Maybe adding a yellow pixel makes the golds more golden, or the brasses more brassier, but on the surface it sounds like pure snake oil.
The colors you can see on a color TV are found in a polygon on the CIE diagram bounded by the sources. For a standard RGB screen, that means you see everything inside a triangle bounded by the chroimaticity coordinates of the three phosphors. These don’t give all the colors you can see with natural white light sources, but it gives you most of the visible range.
In principle, you can extend this range by adding more sources. If they add a yellow source, that triangle can turn into a quadrilateral, and you’ll be able to see a sliver more of real colors.
This diagram shows the real color space, and the embedded triangle shows the space achievable with three phosphors:
Yoellow would be off to the side around 570, and it doesn’t look as if it would add much, based on the diagram. You’d think they add a new phosphor around, say, 520, and get that big chunk in the upper left. I should point out, however, that the diagram doesn’t give you equal portions of energy or of visibility. Your eye is more sensitive in the green, and yellow is pretty close to that. Yellow might be the optimum choice in expanding obviously visible color values.
The biggest problem I see is that your TV signal only broadcasts for the RGB signal (and, I believe, black and white) – it doesn’t have the information needed to accurately add the portions for a fourth color. The only think I can see is that they’re somehow interpolating the information, generating it from the broadcast tristimulus color. That means not merely adding some yellow to the mix, but also in changing the relative proportions of Red, Green, and Blue as well. I can see this going awry occasionally, and giving some goofy color mixes.
by the way, the fourth signal isn’t “overkill” because we only have three receptors – nature broadcasts in essentially infinite sources. The three phosphors don’t coincide with the sensitivity of our three receptors, so it’s not as if there’s a one-to-one correspondence.
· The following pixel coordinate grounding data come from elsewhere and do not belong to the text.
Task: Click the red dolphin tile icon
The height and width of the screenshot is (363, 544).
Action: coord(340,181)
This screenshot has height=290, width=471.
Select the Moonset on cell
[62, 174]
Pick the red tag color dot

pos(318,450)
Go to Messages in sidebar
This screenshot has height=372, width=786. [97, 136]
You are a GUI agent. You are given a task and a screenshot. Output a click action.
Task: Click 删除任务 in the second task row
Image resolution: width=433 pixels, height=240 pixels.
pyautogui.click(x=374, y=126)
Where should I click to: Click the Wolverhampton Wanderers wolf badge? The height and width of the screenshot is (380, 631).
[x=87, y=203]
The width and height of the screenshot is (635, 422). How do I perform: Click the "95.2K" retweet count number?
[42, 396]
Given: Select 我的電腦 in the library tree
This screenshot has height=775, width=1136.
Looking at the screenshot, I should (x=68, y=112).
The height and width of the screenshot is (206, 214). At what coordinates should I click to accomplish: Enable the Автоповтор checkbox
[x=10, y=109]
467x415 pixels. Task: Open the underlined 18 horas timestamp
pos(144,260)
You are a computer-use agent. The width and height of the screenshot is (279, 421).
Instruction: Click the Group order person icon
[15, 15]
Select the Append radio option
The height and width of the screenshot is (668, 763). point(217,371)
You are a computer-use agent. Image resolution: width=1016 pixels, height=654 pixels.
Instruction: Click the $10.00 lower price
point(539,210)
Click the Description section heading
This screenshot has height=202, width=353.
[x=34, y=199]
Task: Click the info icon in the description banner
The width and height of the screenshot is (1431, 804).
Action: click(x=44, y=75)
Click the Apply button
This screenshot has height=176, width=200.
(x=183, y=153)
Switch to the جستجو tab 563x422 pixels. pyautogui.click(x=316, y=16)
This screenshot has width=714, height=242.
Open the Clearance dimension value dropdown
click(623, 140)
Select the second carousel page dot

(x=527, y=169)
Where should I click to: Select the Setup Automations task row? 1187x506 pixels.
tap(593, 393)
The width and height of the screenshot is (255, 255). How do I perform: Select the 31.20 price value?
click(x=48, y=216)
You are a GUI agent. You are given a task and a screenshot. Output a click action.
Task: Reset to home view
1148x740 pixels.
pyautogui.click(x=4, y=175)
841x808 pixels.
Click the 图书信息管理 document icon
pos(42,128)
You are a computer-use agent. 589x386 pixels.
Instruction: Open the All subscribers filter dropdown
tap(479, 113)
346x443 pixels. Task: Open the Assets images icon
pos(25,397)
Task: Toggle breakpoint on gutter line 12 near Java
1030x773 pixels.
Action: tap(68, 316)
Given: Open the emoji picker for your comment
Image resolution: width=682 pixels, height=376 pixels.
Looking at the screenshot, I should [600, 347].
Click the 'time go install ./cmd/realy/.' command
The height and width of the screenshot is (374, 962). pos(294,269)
Anything that gets us closer to reality is arguably a better picture. But, until everyone is broadcasting signals corresponding to the output of the TV, the system is going to be something of a kludge.
I get a picture in my head of the filming of this commercial with the director and Takai having an argument: “George, we need you to gay it up a bit for the Star Trek fans.” G: “If it gets any gayer, you’d have to add a pink receptor!”
That CIE diagram is an ideal RGB color space though. On most TVs the gamut will probably be smaller and be a different shape depending on brand.
I don’t know how Sharp works their technology, but I’d almost guess that the new yellow phosphor is close to where the current green location is, and the “new” green is somewhere in the green/cyan range in the upper left. This would expand the gamut to a quadrangle.
I wonder how that fits into the old DLP TVs that used color wheels. My 6 year old Samsung DLP TV uses a color wheel with the following colors: Red, Blue, Green, Magenta, Yellow, Cyan and White (clear). So does that mean DLP TVs had superior color reproduction?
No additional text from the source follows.